To state that 'x increases with y' is acceptable but it would be more informative to describe how 'x increases with y'. For instance and as already noted using the word 'correlation' implies some kind of quantifiable statistical dependence (association, relationship) between x and y. But is that relationship linear? monotonic? proportionate? nonlinear? Many times creating a scatterplot between x and y will be sufficient to visualize and describe the nature of this relationship. For a more technical or quantified description of the relationship, different correlation (dependence) metrics can tease out each one of those terms with an eye for describing and identifying the nature of the association.
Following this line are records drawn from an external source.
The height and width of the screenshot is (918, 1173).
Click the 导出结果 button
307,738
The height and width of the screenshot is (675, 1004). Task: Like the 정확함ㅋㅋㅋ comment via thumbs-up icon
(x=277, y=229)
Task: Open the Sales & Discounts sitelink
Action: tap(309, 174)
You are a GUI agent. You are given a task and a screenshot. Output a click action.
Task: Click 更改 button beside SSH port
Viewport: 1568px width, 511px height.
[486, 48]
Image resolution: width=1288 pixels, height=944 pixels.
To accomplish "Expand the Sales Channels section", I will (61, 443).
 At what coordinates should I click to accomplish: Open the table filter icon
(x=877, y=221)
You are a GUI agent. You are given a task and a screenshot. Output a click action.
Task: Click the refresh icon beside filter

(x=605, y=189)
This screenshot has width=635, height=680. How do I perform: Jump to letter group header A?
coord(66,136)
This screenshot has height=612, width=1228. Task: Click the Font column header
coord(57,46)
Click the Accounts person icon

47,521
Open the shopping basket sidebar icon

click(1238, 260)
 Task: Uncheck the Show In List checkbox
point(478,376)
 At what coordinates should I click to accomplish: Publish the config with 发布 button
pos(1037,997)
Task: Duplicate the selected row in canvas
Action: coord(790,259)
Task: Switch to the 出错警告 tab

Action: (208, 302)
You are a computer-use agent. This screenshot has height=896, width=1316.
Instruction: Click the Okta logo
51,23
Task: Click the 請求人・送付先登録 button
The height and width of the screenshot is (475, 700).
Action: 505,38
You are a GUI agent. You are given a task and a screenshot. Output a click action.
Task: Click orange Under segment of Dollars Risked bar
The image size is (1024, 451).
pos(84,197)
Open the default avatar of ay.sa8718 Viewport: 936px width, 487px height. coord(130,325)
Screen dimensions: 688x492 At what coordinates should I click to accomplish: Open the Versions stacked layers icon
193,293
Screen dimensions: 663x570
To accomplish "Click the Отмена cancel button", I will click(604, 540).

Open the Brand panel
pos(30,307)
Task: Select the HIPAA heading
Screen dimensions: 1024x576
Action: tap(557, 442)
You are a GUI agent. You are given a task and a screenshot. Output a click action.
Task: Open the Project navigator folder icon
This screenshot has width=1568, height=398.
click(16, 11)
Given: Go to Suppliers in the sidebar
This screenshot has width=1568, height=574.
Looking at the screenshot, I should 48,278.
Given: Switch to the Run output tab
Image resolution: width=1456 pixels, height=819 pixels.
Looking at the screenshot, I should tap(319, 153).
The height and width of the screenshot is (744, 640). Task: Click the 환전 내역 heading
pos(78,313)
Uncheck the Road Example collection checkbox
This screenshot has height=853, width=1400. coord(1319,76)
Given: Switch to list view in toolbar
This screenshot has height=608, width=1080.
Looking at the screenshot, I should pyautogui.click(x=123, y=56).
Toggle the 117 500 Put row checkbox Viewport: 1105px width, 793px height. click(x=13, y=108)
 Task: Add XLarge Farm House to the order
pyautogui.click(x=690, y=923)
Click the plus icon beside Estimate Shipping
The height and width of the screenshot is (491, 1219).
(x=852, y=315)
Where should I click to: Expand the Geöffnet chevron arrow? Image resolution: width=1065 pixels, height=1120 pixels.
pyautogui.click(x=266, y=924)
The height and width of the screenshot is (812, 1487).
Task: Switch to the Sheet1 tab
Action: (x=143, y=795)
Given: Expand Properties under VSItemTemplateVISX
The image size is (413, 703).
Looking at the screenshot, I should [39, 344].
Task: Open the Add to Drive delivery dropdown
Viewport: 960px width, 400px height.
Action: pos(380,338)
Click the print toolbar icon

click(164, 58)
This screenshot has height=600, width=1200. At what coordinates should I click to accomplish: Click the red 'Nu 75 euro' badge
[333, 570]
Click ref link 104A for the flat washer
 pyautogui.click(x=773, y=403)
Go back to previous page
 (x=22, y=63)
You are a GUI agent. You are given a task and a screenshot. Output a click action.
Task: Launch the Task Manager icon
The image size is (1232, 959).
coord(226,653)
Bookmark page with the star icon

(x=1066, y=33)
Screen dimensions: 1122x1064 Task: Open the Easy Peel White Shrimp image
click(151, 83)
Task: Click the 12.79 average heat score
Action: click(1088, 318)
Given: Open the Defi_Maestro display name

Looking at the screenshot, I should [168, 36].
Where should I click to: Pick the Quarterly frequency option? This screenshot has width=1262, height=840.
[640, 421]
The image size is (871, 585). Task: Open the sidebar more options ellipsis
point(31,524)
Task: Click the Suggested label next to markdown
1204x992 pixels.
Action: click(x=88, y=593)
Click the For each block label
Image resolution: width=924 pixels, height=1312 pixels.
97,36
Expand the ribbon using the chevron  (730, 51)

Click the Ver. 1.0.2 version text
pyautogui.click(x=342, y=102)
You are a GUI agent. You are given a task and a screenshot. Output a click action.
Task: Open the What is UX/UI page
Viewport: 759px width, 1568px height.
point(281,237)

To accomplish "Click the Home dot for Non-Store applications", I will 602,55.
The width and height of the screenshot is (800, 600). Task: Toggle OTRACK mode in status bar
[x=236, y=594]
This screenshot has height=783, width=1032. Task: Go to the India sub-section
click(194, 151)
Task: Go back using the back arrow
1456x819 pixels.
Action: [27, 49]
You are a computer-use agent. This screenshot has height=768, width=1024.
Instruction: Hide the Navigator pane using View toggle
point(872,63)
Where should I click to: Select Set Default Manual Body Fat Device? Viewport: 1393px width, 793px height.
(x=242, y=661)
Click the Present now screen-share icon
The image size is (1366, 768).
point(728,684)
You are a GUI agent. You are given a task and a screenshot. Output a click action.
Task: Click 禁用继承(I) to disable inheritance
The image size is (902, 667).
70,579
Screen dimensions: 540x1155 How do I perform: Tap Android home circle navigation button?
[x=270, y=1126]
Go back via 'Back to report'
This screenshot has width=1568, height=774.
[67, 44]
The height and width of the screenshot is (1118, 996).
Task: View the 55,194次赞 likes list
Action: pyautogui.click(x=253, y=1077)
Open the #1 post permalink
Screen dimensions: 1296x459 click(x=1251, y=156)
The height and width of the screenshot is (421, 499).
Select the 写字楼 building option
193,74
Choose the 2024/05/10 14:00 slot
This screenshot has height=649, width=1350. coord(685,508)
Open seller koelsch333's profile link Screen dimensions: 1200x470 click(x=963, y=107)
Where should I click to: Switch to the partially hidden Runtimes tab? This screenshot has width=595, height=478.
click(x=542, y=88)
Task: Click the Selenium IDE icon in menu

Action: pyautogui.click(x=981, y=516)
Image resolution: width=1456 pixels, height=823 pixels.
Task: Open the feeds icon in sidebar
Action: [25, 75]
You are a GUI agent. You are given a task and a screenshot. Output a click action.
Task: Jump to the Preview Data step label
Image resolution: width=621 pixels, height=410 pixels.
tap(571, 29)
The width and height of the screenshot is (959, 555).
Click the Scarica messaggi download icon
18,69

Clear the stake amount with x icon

The most commonly understood (and employed) measure of association is the Pearson correlation which, strictly speaking, measures linear association between x and y. https://en.wikipedia.org/wiki/Pearson_correlation_coefficient
Monotonic relationships can be quantified with a Spearman correlation which can describe both linear and nonlinear dependence. Spearman correlations assume that the variables being correlated are ordinally scaled. Ordinal scaling is a reference to rank ordering of variables, e.g., consider the amplitude, x, of neural implants, e.g., just making up some numbers, 1.5, 6, 15, 50, etc., rank amplitude from low to high and transforming the actual values into an integer value (1, 2, 3, 4, etc.). The sme thing is done for y. The distinction between Spearman and Pearson correlation is that ranks contain less information than the actual values as this simple example demonstrates. The distances between the actual values of amplitude (e.g., from 1.5 to 6 transformed into 1 to 2) are lost after rank ordering. https://en.wikipedia.org/wiki/Spearman%27s_rank_correlation_coefficient
Proportionate dependence is a reference to the classic S-shaped curve relationships that are ubiquitous in nature as well as human behavior. For instance the doubling of cells in mitotic cell division is one example of exponential growth which eventually describes an S-shaped curve. Assuming x and y both have positive values, you can test for this relationship by transforming both x and y using a natural log function. This converts their relationship into relative or percentage terms. If the relationship is proportionate then y increases proportionately with increases in x.
Metrics of nonlinear dependence beyond monotonic or proportionate require more technically complex and rigorous description and estimation. Their discussion is probably not appropriate for this forum beyond noting that if the 3 metrics described up to this point fail to identify significant association this does not mean that there is no association, it may simply mean that the relationship is highly nonlinear and not captured by these simpler measures.
In terms of choosing between the possible shapes of the relationship, sometimes the scatterplots can be all the information that's needed to make this determination. Otherwise choose the metric with the greatest magnitude or strength of association. So, if the Pearson correlation returns a value that is the largest of the 3 metrics, then you can state that 'x increases linearly with y'.